*Work to be completed*. Copy nothing but the text: repeat each entry exactly and drop the images.

── Data extracts ──

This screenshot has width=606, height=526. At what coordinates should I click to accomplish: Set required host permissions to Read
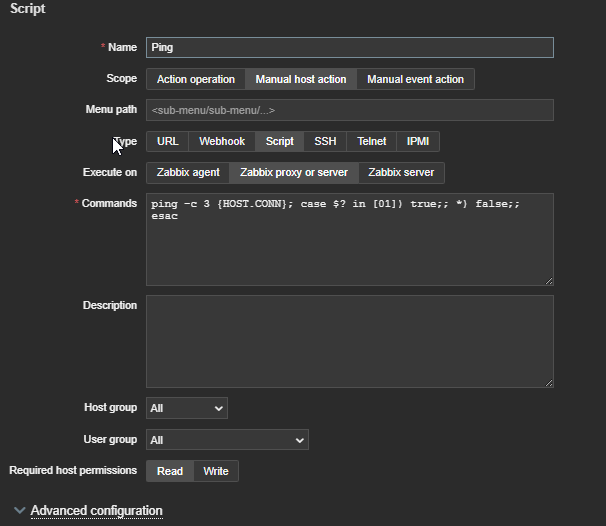170,471
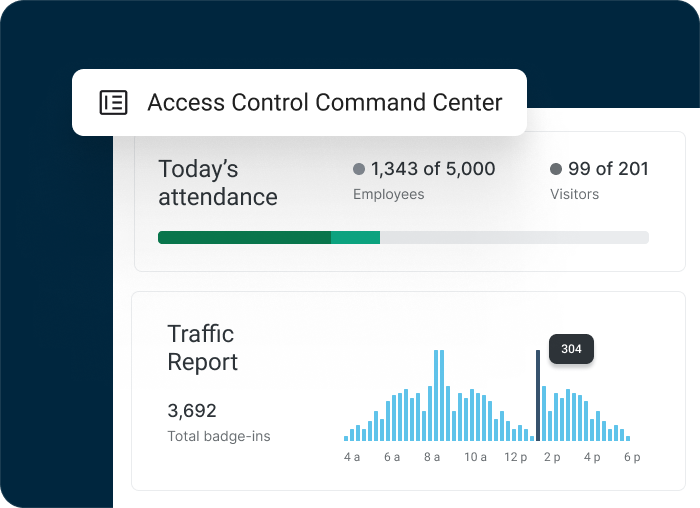Open the Access Control Command Center title
The width and height of the screenshot is (700, 508).
coord(324,102)
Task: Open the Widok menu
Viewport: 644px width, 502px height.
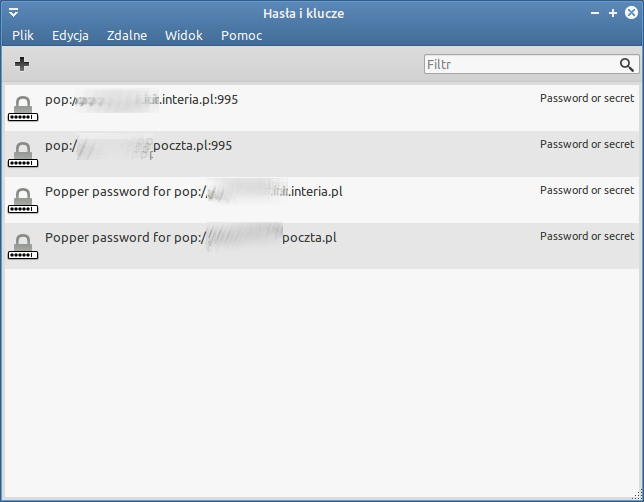Action: (x=184, y=35)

───

*Expected answer*.
This screenshot has width=606, height=526. At what coordinates should I click to accomplish: Set required host permissions to Read
170,471
Open the Access Control Command Center title
The width and height of the screenshot is (700, 508).
coord(324,102)
Task: Open the Widok menu
Viewport: 644px width, 502px height.
Action: (x=184, y=35)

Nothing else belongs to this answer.